Data items:

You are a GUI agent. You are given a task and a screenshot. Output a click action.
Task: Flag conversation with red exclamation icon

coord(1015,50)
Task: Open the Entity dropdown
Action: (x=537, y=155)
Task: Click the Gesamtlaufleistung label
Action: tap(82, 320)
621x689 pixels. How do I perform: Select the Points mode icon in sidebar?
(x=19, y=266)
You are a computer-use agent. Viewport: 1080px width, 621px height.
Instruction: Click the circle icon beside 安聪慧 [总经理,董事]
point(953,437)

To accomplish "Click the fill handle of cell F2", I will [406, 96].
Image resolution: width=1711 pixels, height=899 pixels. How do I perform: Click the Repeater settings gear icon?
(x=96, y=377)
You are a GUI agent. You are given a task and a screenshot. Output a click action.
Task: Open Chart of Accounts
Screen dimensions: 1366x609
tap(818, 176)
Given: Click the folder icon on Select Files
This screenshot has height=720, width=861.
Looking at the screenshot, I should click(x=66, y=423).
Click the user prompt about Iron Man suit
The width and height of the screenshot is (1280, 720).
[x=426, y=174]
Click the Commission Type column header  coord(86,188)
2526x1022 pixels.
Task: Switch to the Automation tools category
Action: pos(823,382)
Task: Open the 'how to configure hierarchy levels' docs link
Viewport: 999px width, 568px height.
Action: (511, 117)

WHAT TO DO: Keeping every line exactly as it is, copy all the records.

ANSWER TO THE EXERCISE:
You are a GUI agent. You are given a task and a screenshot. Output a click action.
Task: Flag conversation with red exclamation icon

coord(1015,50)
Task: Open the Entity dropdown
Action: (x=537, y=155)
Task: Click the Gesamtlaufleistung label
Action: tap(82, 320)
621x689 pixels. How do I perform: Select the Points mode icon in sidebar?
(x=19, y=266)
You are a computer-use agent. Viewport: 1080px width, 621px height.
Instruction: Click the circle icon beside 安聪慧 [总经理,董事]
point(953,437)

To accomplish "Click the fill handle of cell F2", I will [406, 96].
Image resolution: width=1711 pixels, height=899 pixels. How do I perform: Click the Repeater settings gear icon?
(x=96, y=377)
You are a GUI agent. You are given a task and a screenshot. Output a click action.
Task: Open Chart of Accounts
Screen dimensions: 1366x609
tap(818, 176)
Given: Click the folder icon on Select Files
This screenshot has height=720, width=861.
Looking at the screenshot, I should click(x=66, y=423).
Click the user prompt about Iron Man suit
The width and height of the screenshot is (1280, 720).
[x=426, y=174]
Click the Commission Type column header  coord(86,188)
2526x1022 pixels.
Task: Switch to the Automation tools category
Action: pos(823,382)
Task: Open the 'how to configure hierarchy levels' docs link
Viewport: 999px width, 568px height.
Action: (511, 117)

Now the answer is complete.